Significant changes to the 2016 Rule made by the 2019 Rule include:
- A school receiving Title IV assistance under the Higher Education Act (HEA) can require federal student loan borrowers to sign pre-dispute arbitration agreements or class action waivers as a condition of enrollment if it makes a “plain language disclosure” available to prospective and enrolled students and the public.
- A new federal standard for a “borrower defense” asserted with respect to Direct Loans and loans repaid by Direct Consolidated Loans applies. (A Direct Loan is a federal student loan made by the ED under the Direct Loan Program and a Direct Consolidated Loan is a federal student loan made by the ED under the Direct Loan Program that repays multiple Direct Loans or other specified loans.)

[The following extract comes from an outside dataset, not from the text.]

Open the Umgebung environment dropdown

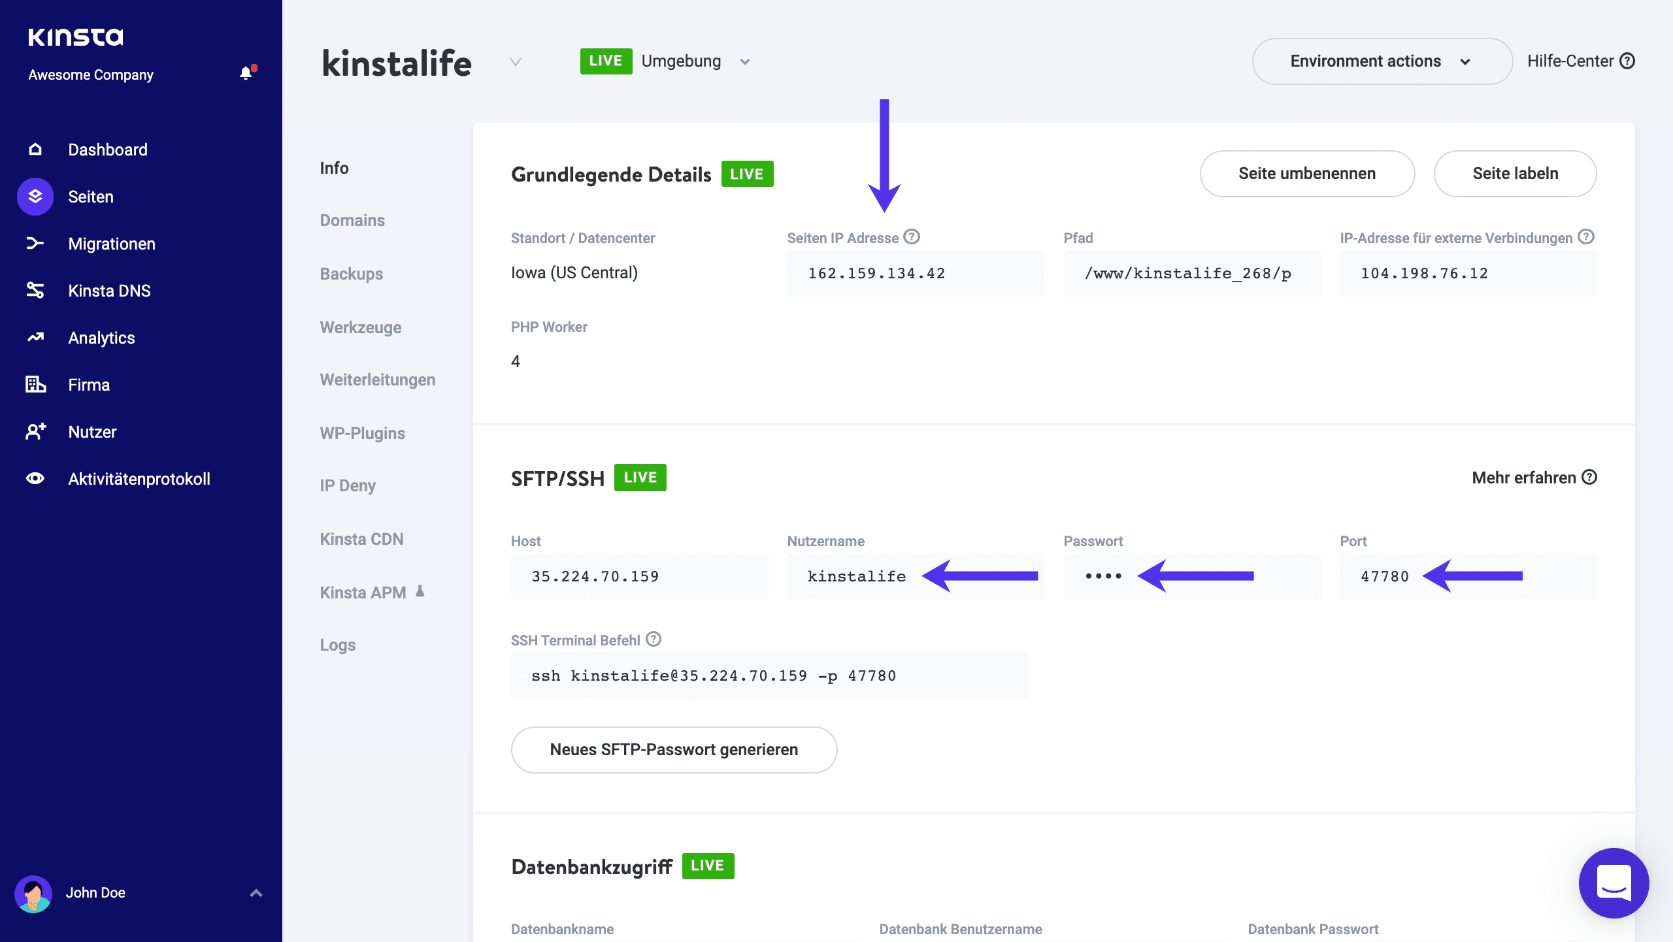click(744, 61)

- A defense to payment (which can also support a request to recover payments previously made) must be based on a misrepresentation of material fact on which the borrower reasonably relied in deciding to obtain a Direct Loan, or a loan repaid by a Direct Consolidation Loan.
- The misrepresentation must directly and clearly relate to (a) (i) enrollment or continuing enrollment at the school or (ii) the provision of educational services for which the loan was made.
- The borrower must have been financially harmed by the misrepresentation.
- A “misrepresentation” is defined as a statement, act, or omission by a school to a borrower that is false, misleading, or deceptive, and made with knowledge of its false, misleading, or deceptive nature or with reckless disregard for the truth, and that directly and clearly relates to enrollment or continuing enrollment at the school or the provision of educational services for which the loan was made.
In their lawsuit, the AGs allege that ED’s action in replacing the 2016 Rule with the 2019 Rule violates the Administrative Procedure Act (APA) because:
- ED’s decision to replace the 2016 Rule was arbitrary and capricious and not the product of reasoned decision making as required by the APA. Among other provisions of the 2019 Rule, the AGs’ complaint highlights the 2019 Rule’s replacement of the 2016 Rule’s ban on the use of pre-dispute arbitration agreements and class action waivers for borrower defense claims with a disclosure requirement for such agreements and waivers. The AGs allege that “ED’s conclusion that requiring schools to disclose their use of mandatory predispute arbitration agreements and class action waivers will adequately protect borrowers is also contrary to substantial evidence and ED’s own prior conclusions.”
- The standards and claims process established by the 2019 Rule are not in accordance with law as required by the APA. By establishing an illusory process that makes it almost impossible for students to qualify for borrower defense relief, the 2019 Rule does not comply with Congress’s requirement in the HEA that the ED “specify in regulations which acts or omissions of an institution of higher education a borrower may assert as a defense to repayment of a loan made under [the Direct Loan Program].”